Books can help expand your understanding of a topic in your field. With so many books and topics, the choice can be overwhelming. Even if you narrow your choices, time is precious, and you want to make the most of it by reading books that matter.
Book recommendations
How to Make The World Add Up
By Tim HarfordNumbers can make or refute an argument depending on its presentation. How can we tell the numbers to trust and those to ignore? How to Make the World Add Up is a guide on how to make sense of these numbers.
The book has ten rules for thinking differently about numbers, plus one golden rule.

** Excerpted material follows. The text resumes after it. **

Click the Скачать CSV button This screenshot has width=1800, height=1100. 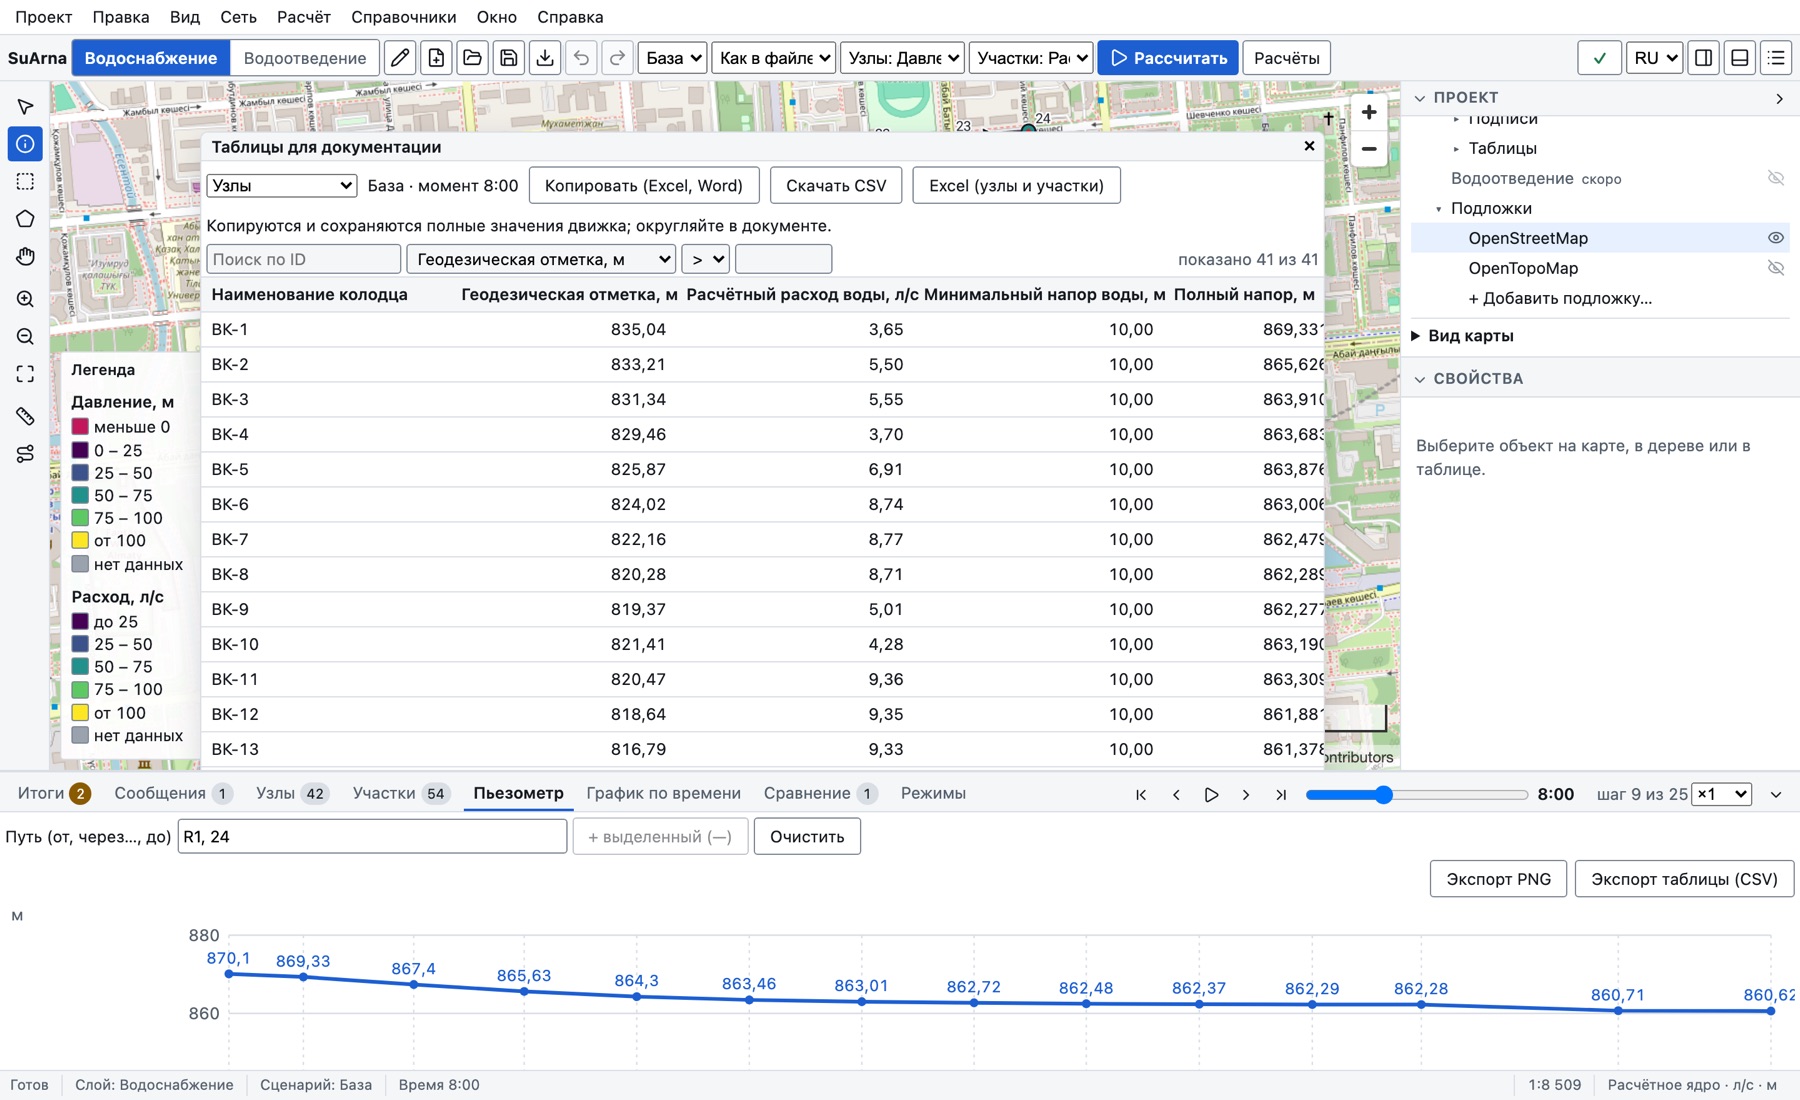836,185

They are:
- Search your feelings
- Ponder your personal experience
- Avoid premature enumeration
- Step back and enjoy the view
- Get the backstory
- Ask who’s missing
- Demand transparency when the computer says no
- Don’t take statistical bedrock for granted
- Remember misinformation can be beautiful too
- Keep an open mind
- The golden rule: Be curious
This book allows readers to exercise correct judgment on statistics and numbers. Using case studies, the author gives historical accounts of disinformation, obfuscation, and valuable data and analysis that improved the world.

The Art of Statistics
By David SpiegelhalterIn The Art of Statistics, world-renowned statistician David Spiegelhalter explains how to get knowledge from raw data by focusing on the concepts and connections behind math.
The job of a statistician is to use and interpret data through a five-step process:
- Problem
- Plan
- Data
- Analysis
- Conclusion
The book is a non-technical introduction to the world of statistics. It guides readers on how to manage biases and interpret data presentation.
The Art of Statistics is an excellent entry-level book for anyone who wants to interpret statistical data better.

Accelerate
By Nicole Forsgren PhD, Jez Humble, Gene KimAccelerate presents a statistical case of why DevOps provides business value and competitive advantage. Accelerate is an excellent book for those wanting a convincing argument to present to senior management for adopting DevOps practices.
The authors use rigorous statistical methods to measure software delivery performance through four years of research. Readers can learn how to measure the performance of their teams and the business areas to invest in to improve performance.
Accelerate places a high priority on continuous improvement against four key metrics:
- Lead time
- Deployment Frequency
- Mean Time to Restore (MTTR)
- Deployment Failure Percentage
These four metrics reinforce each other. They create a virtuous cycle and predict business success as measured by profitability, market share, and productivity.
Accelerate highlights 24 practical capabilities, like automating deployments and supporting learning. These capabilities drive improvement against the four metrics to achieve business success.
Accelerate caters to both technical and managerial workers. The book provides extensive academic sections but also presents a statistically sound case for senior managers to understand the benefits of DevOps.

How to Measure Anything
By Douglas W. HubbardYou can measure anything if the goal is reducing uncertainty, rather than searching for a precise and accurate number.
In this book, Douglas Hubbard tackles the myth that there are some things you can’t measure. He delivers his argument alongside useful techniques that give you the knowledge to inform decision-making, like:
- The clarification chain
- The rule of five
- The urn of mystery rule
The book has deeper theoretical interludes but is mostly practical. There are also downloadable materials on the companion website.

Practical Monitoring
By Mike JulianMonitoring is an essential part of fitting your system with observability. Observability is the ability to assess the internal health of the system with external metrics.
Practical Monitoring gives you an approach to designing and implementing a monitoring strategy. The book is vendor-neutral. Rather than teach you how to implement tools, the book covers principles and techniques that apply to any monitoring tool.
Topics include:
- Fix noisy alerts
- Using statistics to improve your monitoring
- Building a better on-call experience
- Tie business metrics to system metrics
- Common metrics to monitor
- Monitoring as a culture
Practical Monitoring is ideal for operations or site reliability engineers wanting proven methods to improve monitoring.